The Cls vector is reordered from lowest to highest number. The ClassNames vector and ColorSequence vectors are matched by this ordering of Cls, i.e. the lowest number gets the first color or class name.
ClassMDplot(Data, Cls, ColorSequence = DataVisualizations::DefaultColorSequence, ClassNames =NULL, PlotLegend =TRUE,Ordering ="Columnwise", main ='MDplot for each Class', xlab ='Classes', ylab ='PDE of Data per Class', Fill ='darkblue', MinimalAmoutOfData=40, MinimalAmoutOfUniqueData=12,SampleSize=1e+05,...)
Arguments
Data: [1:n] Vector of the data to be plotted
Cls: [1:n] Vector of class identifiers of k clusters one number is the label of one cluster
ColorSequence: Optional: [1:k] vector, The sequence of colors used, Default: DataVisualizations::DefaultColorSequence
ClassNames: Optional: [1:k] named numerical vector, The names of the classes. Default: Class 1 - Class k with k beeing the number of classes
PlotLegend: Optional: Add a legent to plot. Default: TRUE)
Ordering: Optional: Ordering of Classes, please see MDplot for details)
main: Optional: Title of the plot. Default: MDplot for each Class
Fill: Optional: [1:k] Vector with the colors, the MD's are to be colored with. If only one value is given, all MD's are colored in the same color.

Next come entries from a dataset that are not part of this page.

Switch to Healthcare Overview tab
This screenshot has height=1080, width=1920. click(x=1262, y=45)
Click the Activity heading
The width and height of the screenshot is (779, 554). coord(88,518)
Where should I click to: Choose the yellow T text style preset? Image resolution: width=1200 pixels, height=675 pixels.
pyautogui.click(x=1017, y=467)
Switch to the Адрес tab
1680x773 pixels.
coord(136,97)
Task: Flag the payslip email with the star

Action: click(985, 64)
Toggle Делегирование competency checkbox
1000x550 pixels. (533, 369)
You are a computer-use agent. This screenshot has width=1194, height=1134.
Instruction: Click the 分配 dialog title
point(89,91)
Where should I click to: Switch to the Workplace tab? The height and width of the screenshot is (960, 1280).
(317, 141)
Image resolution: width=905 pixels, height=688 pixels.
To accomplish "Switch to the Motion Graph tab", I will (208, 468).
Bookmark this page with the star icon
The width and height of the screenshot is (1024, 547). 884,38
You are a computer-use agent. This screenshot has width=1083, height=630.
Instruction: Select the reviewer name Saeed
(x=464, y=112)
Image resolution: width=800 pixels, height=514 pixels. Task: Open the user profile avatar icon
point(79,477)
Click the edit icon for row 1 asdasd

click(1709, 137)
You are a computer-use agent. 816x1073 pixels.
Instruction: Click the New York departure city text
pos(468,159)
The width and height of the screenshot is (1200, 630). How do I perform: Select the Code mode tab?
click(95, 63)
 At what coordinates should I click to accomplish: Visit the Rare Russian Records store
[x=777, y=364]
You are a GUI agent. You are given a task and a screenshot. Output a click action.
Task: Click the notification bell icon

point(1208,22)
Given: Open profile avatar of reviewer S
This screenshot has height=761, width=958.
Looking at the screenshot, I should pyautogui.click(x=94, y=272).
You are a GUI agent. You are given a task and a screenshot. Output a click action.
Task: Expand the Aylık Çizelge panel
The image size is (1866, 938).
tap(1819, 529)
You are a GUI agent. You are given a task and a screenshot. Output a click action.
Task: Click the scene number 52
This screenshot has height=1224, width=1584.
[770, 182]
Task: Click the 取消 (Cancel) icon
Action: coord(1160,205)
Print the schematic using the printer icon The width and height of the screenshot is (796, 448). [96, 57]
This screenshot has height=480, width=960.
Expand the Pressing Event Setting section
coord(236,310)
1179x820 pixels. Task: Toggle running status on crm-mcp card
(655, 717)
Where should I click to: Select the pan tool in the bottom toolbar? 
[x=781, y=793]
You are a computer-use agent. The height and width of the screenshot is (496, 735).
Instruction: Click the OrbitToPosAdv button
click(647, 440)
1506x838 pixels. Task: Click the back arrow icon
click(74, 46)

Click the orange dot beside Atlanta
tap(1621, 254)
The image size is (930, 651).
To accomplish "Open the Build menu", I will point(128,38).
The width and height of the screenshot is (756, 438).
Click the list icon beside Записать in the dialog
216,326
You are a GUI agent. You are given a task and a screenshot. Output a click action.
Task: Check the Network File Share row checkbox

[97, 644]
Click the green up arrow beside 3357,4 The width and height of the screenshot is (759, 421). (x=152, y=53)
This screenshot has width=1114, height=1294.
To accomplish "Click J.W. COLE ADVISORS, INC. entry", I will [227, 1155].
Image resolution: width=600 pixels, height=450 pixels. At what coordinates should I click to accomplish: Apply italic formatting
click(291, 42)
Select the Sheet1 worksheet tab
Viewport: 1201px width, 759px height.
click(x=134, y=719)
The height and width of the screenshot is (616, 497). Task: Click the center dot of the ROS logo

xlab: Optional: Title of the x axis. Default: "Classes"
ylab: Optional: Title of the y axis. Default: "Data"
MinimalAmoutOfData: Optional: numeric value defining a threshold. Below this threshold no density estimation is performed and a Jitter plot with a median line is drawn. Please see MDplot for details.
MinimalAmoutOfUniqueData: Optional: numeric value defining a threshold. Below this threshold no density estimation and statistical testing is performed and a Jitter plot is drawn. Only Data Science experts should change this value after they understand how the density is estimated (see [Ultsch, 2005]).
SampleSize: Optional: numeric value defining a threshold. Above this thresholdclass-wise uniform sampling of finite cases is performed in order to shorten computation time. If required, SampleSize=n can be set to omit this procedure.
...: Further arguments that are documented in MDplot except for OnlyPlotOutput which is always true.
Returns
A List of - ClassData: The matrix [1:m,1:NoOfClasses] used to plot with the reordered Cls, rows are filled partly with NaN, m is the length of the number of data in largest class.
ggobject: The ggplot2 plot object
in mode invisible
Author(s)
Michael Thrun, Felix Pape
Examples
data(ITS)#shortcut for example if AdaptGauss not installedClassification = kmeans(ITS, centers =2)$cluster
#better approach#please download package from cran#model=AdaptGauss::AdaptGauss(ITS)#Classification=AdaptGauss::ClassifyByDecisionBoundaries(ITS,#DecisionBoundaries = AdaptGauss::BayesDecisionBoundaries(model$Means,model$SDs,model$Weights))ClassNames=c(1,2)names(ClassNames)=c("Insert name \n of Class 1","Insert name \n of Class 2")ClassMDplot(ITS,Classification,ClassNames = ClassNames)
References
Thrun, M. C., Breuer, L., & Ultsch, A. : Knowledge discovery from low-frequency stream nitrate concentrations: hydrology and biology contributions, Proc. European Conference on Data Analysis (ECDA), Paderborn, Germany, 2018.
Note
Function is still experimental because ColorSequence does not work yet, because we are unable to specify the colors in ggplot2. If someone knows a solution, please mail the maintainer of the package. Similar issue for PlotLegend.